* **Record set**:

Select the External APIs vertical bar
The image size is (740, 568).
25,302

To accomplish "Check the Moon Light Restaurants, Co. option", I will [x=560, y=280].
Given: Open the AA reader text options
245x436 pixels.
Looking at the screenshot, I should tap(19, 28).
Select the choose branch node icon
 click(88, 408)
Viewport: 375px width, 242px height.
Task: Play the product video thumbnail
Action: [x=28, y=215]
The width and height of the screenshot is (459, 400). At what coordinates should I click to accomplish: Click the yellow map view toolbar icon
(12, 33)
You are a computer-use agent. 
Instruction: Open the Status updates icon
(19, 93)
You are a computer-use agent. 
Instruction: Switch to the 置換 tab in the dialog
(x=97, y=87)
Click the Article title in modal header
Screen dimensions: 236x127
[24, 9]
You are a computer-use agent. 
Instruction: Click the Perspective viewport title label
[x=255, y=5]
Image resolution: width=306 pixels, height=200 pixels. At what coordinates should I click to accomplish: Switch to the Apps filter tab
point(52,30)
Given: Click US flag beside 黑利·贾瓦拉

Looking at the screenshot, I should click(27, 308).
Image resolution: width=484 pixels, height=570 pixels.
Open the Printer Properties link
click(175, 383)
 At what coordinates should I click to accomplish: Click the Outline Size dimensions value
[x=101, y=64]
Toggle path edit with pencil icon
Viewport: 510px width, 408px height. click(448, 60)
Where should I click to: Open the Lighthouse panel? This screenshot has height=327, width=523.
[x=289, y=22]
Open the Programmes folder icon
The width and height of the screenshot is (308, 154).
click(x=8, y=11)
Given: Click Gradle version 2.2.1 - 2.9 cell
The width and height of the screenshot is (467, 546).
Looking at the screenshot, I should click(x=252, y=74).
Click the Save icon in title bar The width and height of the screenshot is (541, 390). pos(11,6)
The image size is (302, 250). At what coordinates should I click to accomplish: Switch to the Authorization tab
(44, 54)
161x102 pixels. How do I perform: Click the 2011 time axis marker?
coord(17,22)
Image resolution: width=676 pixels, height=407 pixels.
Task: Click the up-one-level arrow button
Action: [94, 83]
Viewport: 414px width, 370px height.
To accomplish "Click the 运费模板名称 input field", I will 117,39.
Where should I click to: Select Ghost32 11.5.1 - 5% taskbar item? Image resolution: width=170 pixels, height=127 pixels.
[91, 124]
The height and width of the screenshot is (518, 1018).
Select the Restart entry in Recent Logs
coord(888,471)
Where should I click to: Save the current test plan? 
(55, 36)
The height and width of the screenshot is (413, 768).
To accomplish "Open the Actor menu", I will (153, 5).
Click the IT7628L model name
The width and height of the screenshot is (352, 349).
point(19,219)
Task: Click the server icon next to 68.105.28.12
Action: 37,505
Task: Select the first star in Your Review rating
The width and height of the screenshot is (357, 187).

* **The task**: Output the data exactly, so that every line matches the original.

* **Answer area**:
Select the External APIs vertical bar
The image size is (740, 568).
25,302

To accomplish "Check the Moon Light Restaurants, Co. option", I will [x=560, y=280].
Given: Open the AA reader text options
245x436 pixels.
Looking at the screenshot, I should tap(19, 28).
Select the choose branch node icon
 click(88, 408)
Viewport: 375px width, 242px height.
Task: Play the product video thumbnail
Action: [x=28, y=215]
The width and height of the screenshot is (459, 400). At what coordinates should I click to accomplish: Click the yellow map view toolbar icon
(12, 33)
You are a computer-use agent. 
Instruction: Open the Status updates icon
(19, 93)
You are a computer-use agent. 
Instruction: Switch to the 置換 tab in the dialog
(x=97, y=87)
Click the Article title in modal header
Screen dimensions: 236x127
[24, 9]
You are a computer-use agent. 
Instruction: Click the Perspective viewport title label
[x=255, y=5]
Image resolution: width=306 pixels, height=200 pixels. At what coordinates should I click to accomplish: Switch to the Apps filter tab
point(52,30)
Given: Click US flag beside 黑利·贾瓦拉

Looking at the screenshot, I should click(27, 308).
Image resolution: width=484 pixels, height=570 pixels.
Open the Printer Properties link
click(175, 383)
 At what coordinates should I click to accomplish: Click the Outline Size dimensions value
[x=101, y=64]
Toggle path edit with pencil icon
Viewport: 510px width, 408px height. click(448, 60)
Where should I click to: Open the Lighthouse panel? This screenshot has height=327, width=523.
[x=289, y=22]
Open the Programmes folder icon
The width and height of the screenshot is (308, 154).
click(x=8, y=11)
Given: Click Gradle version 2.2.1 - 2.9 cell
The width and height of the screenshot is (467, 546).
Looking at the screenshot, I should click(x=252, y=74).
Click the Save icon in title bar The width and height of the screenshot is (541, 390). pos(11,6)
The image size is (302, 250). At what coordinates should I click to accomplish: Switch to the Authorization tab
(44, 54)
161x102 pixels. How do I perform: Click the 2011 time axis marker?
coord(17,22)
Image resolution: width=676 pixels, height=407 pixels.
Task: Click the up-one-level arrow button
Action: [94, 83]
Viewport: 414px width, 370px height.
To accomplish "Click the 运费模板名称 input field", I will 117,39.
Where should I click to: Select Ghost32 11.5.1 - 5% taskbar item? Image resolution: width=170 pixels, height=127 pixels.
[91, 124]
The height and width of the screenshot is (518, 1018).
Select the Restart entry in Recent Logs
coord(888,471)
Where should I click to: Save the current test plan? 
(55, 36)
The height and width of the screenshot is (413, 768).
To accomplish "Open the Actor menu", I will (153, 5).
Click the IT7628L model name
The width and height of the screenshot is (352, 349).
point(19,219)
Task: Click the server icon next to 68.105.28.12
Action: 37,505
Task: Select the first star in Your Review rating
The width and height of the screenshot is (357, 187).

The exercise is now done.